[Stored data entries]

— start —

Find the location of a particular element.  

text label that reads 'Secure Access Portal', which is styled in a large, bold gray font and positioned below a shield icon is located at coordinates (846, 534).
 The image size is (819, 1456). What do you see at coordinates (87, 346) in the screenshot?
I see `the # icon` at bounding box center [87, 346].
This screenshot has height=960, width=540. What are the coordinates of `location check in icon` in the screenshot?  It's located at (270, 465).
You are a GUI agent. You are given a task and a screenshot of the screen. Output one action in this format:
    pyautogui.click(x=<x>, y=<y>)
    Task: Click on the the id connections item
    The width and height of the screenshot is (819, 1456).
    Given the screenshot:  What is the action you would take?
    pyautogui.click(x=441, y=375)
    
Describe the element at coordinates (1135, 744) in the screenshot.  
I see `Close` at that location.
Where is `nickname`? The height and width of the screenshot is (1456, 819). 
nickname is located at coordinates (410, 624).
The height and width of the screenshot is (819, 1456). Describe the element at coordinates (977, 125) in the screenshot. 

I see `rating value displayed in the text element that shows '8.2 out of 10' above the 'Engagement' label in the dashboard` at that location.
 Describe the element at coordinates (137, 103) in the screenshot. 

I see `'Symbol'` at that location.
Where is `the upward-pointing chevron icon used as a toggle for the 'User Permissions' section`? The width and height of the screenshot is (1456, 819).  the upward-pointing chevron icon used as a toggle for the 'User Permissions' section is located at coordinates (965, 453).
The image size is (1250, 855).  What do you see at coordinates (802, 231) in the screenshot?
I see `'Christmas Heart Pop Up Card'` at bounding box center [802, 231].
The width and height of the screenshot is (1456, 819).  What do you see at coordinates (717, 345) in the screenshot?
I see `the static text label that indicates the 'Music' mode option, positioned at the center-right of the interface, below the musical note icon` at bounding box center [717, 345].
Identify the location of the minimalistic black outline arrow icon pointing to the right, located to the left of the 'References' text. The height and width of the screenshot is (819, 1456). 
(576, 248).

— end —

▸ WHAT IS BEING ASKED:
Reproduce all of the records above, substituting "Identify the element" for each occurrence of "Describe the element". Keep every other character unchanged.

▸ OUTPUT:
Find the location of a particular element.  

text label that reads 'Secure Access Portal', which is styled in a large, bold gray font and positioned below a shield icon is located at coordinates (846, 534).
 The image size is (819, 1456). What do you see at coordinates (87, 346) in the screenshot?
I see `the # icon` at bounding box center [87, 346].
This screenshot has height=960, width=540. What are the coordinates of `location check in icon` in the screenshot?  It's located at (270, 465).
You are a GUI agent. You are given a task and a screenshot of the screen. Output one action in this format:
    pyautogui.click(x=<x>, y=<y>)
    Task: Click on the the id connections item
    The width and height of the screenshot is (819, 1456).
    Given the screenshot:  What is the action you would take?
    pyautogui.click(x=441, y=375)
    
Identify the element at coordinates (1135, 744) in the screenshot.  
I see `Close` at that location.
Where is `nickname`? The height and width of the screenshot is (1456, 819). 
nickname is located at coordinates (410, 624).
The height and width of the screenshot is (819, 1456). Identify the element at coordinates (977, 125) in the screenshot. 

I see `rating value displayed in the text element that shows '8.2 out of 10' above the 'Engagement' label in the dashboard` at that location.
 Identify the element at coordinates (137, 103) in the screenshot. 

I see `'Symbol'` at that location.
Where is `the upward-pointing chevron icon used as a toggle for the 'User Permissions' section`? The width and height of the screenshot is (1456, 819).  the upward-pointing chevron icon used as a toggle for the 'User Permissions' section is located at coordinates (965, 453).
The image size is (1250, 855).  What do you see at coordinates (802, 231) in the screenshot?
I see `'Christmas Heart Pop Up Card'` at bounding box center [802, 231].
The width and height of the screenshot is (1456, 819).  What do you see at coordinates (717, 345) in the screenshot?
I see `the static text label that indicates the 'Music' mode option, positioned at the center-right of the interface, below the musical note icon` at bounding box center [717, 345].
Identify the location of the minimalistic black outline arrow icon pointing to the right, located to the left of the 'References' text. The height and width of the screenshot is (819, 1456). 
(576, 248).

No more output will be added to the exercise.